[Start RECORDS SUPPLIED]

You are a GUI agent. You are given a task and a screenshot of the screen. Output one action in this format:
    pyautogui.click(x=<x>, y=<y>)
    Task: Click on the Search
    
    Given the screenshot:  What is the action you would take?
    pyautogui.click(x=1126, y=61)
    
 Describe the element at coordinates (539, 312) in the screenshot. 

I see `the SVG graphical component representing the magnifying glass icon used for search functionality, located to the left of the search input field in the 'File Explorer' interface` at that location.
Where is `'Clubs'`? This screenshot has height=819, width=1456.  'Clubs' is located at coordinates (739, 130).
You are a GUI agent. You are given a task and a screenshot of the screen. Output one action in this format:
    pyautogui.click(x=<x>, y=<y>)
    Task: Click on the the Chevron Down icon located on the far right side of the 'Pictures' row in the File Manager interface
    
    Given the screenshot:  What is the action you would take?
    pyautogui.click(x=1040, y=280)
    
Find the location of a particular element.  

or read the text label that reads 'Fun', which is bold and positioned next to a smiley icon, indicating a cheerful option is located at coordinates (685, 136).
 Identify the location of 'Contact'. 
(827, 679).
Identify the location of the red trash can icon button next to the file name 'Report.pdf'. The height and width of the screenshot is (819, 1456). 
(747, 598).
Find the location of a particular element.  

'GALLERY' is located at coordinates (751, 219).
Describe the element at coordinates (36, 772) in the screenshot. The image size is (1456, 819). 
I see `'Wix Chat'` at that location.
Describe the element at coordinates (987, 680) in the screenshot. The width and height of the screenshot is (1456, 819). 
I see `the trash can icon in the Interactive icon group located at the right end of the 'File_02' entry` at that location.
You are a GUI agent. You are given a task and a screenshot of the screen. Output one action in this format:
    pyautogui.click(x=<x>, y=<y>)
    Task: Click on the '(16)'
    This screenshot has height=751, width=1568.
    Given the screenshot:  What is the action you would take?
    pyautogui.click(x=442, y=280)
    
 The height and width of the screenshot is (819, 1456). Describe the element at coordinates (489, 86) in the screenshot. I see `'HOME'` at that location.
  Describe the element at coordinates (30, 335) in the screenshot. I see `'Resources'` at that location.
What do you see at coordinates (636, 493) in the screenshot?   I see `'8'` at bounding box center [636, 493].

[End RECORDS SUPPLIED]

— WHAT THE TASK ASKS —
Please tally the lines in the data above that contain the word "right" and reply with only that number.

— SOLUTION BELOW —
2